Acuite believes that with competitive and trading nature of operations, the company needs to maintain inventory while offering credit keeps the operations working capital intensive in nature.

Susceptibility of profitability to volatility in raw material prices in a cyclical and competitive nature of steel industry
JGI group’s profitability remains susceptible to volatility in steel prices and input costs, given the trading and processing nature of operations and limited ability to fully pass on sharp price movements to customers in a timely manner. Although the group has maintained stable operating margins with improvement in profitability, sustained performance will remain dependent on effective inventory management, procurement practices and the group’s ability to manage price fluctuations amid competitive market conditions.
The steel long products industry is intensely competitive, with many organized and unorganized players. Its performance is linked to the cyclical nature of the steel industry and end-user industries such as real estate, infrastructure, and construction.

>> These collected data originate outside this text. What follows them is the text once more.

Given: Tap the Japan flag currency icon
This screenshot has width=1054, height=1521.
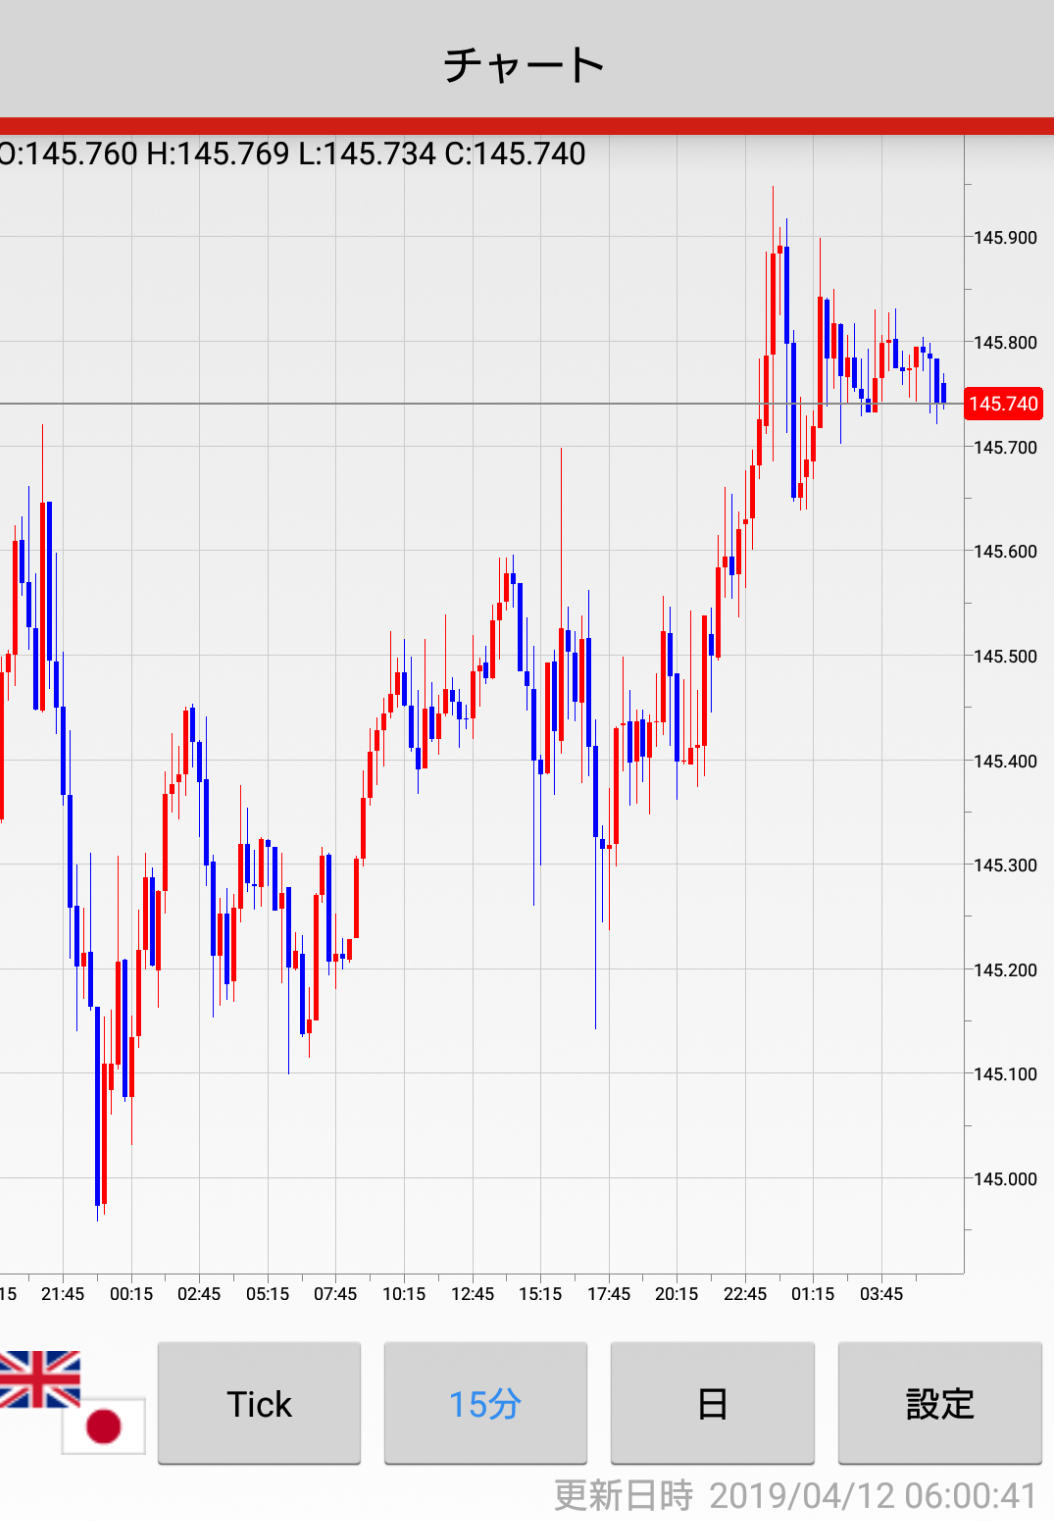Looking at the screenshot, I should pos(103,1425).
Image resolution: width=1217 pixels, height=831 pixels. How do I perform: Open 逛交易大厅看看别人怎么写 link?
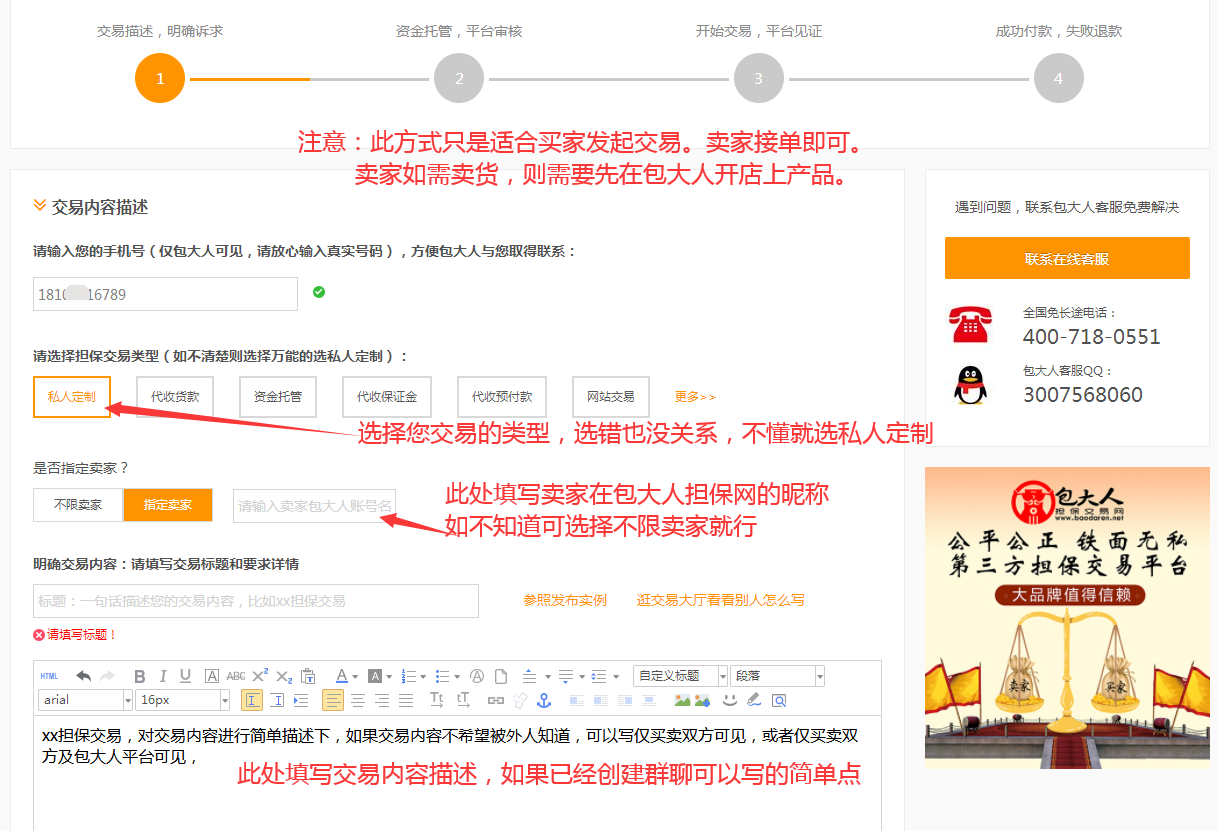point(720,600)
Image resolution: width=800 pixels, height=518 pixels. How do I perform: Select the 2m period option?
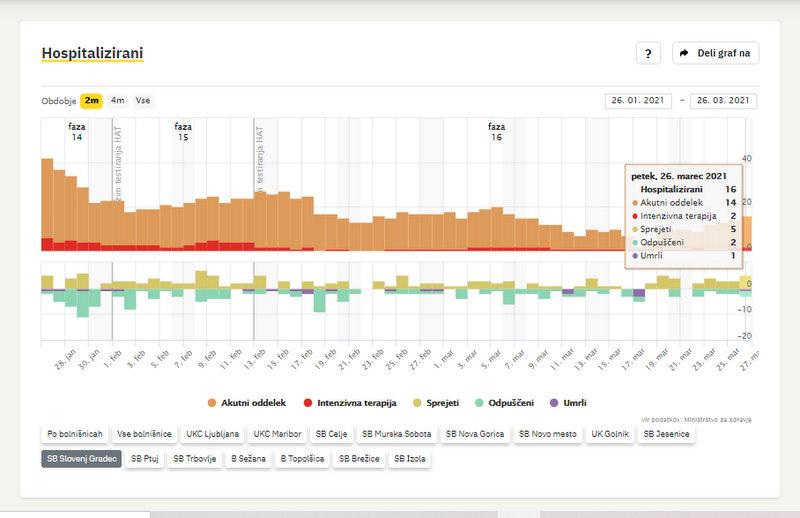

However, this risk is mitigated by the booming infrastructure industry and the high demand, supported by government initiatives in the current fiscal year.

Rating Sensitivities

Potential triggers (individual or collective) for an upward rating action:
  • ­Significant growth in revenues while maintaining healthy profitability on a sustained basis
  • Improvement in working capital management with GCA below 120 days
  • Improvement in financial risk profile with debt to EBITDA below 1.5 times
Potential triggers (individual or collective) for a downward rating action:
  • ­Significant decline in revenues and profitability margins
  • Deterioration in financial risk profile due to unexpected borrowings with gearing above 1.5 times
  • Further, elongation in working capital cycle exerting pressure on liquidity
Liquidity Position
Adequate

JGI group’s liquidity is adequate marked by adequate net cash accruals to its maturing debt obligations and moderate bank limits utilisation. The group has generated cash accruals of Rs. 40.69 Cr. during FY26 (Est.) against debt repayment obligation of Rs. 6.34 Cr. during the same time. The cash accruals are estimated to remain around Rs.44 Cr. to 50.20 Cr. during 2027-28 with expected debt repayment obligations in the range of Rs. 5.78 Cr. to Rs.5.39 Cr. for the same period.
The group's working capital is moderately intensive in nature as reflected by its Gross Current Asset (GCA) days of around 135 days and 144 days in FY26 (Est.) and FY25 respectively with comfortable cash accruals led to moderate reliance on bank limit utilisation of ~75.06 per cent during the last 6 months’ period ended May, 2026. The current ratio stood comfortable at 2.44 times as on March 31, 2026 (Est.)
Acuite believes that the liquidity of the company is likely to remain adequate over the medium term on account of healthy cash accruals against its repayment obligations.

 
Outlook: Positive
­
 
Other Factors affecting Rating
­None
 

Particulars Unit FY 25 (Actual) FY 24 (Actual)
Operating Income Rs. Cr. 637.26 490.90
PAT Rs. Cr. 27.99 11.96
PAT Margin (%) 4.39 2.44
Total Debt/Tangible Net Worth Times 1.06 1.06
PBDIT/Interest Times 4.97 4.50
Status of non-cooperation with previous CRA (if applicable)
­Not Applicable
 
Any Other Information
­None
 
Applicable Criteria
• Application Of Financial Ratios And Adjustments: https://www.acuite.in/view-rating-criteria-53.htm
• Consolidation Of Companies: https://www.acuite.in/view-rating-criteria-60.htm
• Default Recognition: https://www.acuite.in/view-rating-criteria-52.htm
• Trading Entities: https://www.acuite.in/view-rating-criteria-61.htm
Note on complexity levels of the rated instrument

Date Name of Instruments/Facilities Term Amount (Rs. Cr) Rating/Outlook
31 Mar 2025 Cash Credit Long Term 8.25 ACUITE BBB+ | Stable (Reaffirmed)
Channel/Dealer/Vendor Financing Long Term 23.75 ACUITE BBB+ | Stable (Reaffirmed)
Proposed Long Term Bank Facility Long Term 1.00 ACUITE BBB+ | Stable (Reaffirmed)
16 Jan 2024 Cash Credit Long Term 8.25 ACUITE BBB+ | Stable (Upgraded from ACUITE BB+)
Channel/Dealer/Vendor Financing Long Term 23.75 ACUITE BBB+ | Stable (Upgraded from ACUITE BB+)
Proposed Long Term Bank Facility Long Term 1.00 ACUITE BBB+ | Stable (Upgraded from ACUITE BB+)
08 Dec 2023 Bank Guarantee (BLR) Short Term 1.18 ACUITE A4+ (Reaffirmed & Issuer not co-operating*)
Cash Credit Long Term 8.25 ACUITE BB+ (Reaffirmed & Issuer not co-operating*)
Channel/Dealer/Vendor Financing Long Term 18.75 ACUITE BB+ (Reaffirmed & Issuer not co-operating*)
Term Loan Long Term 4.82 ACUITE BB+ (Reaffirmed & Issuer not co-operating*)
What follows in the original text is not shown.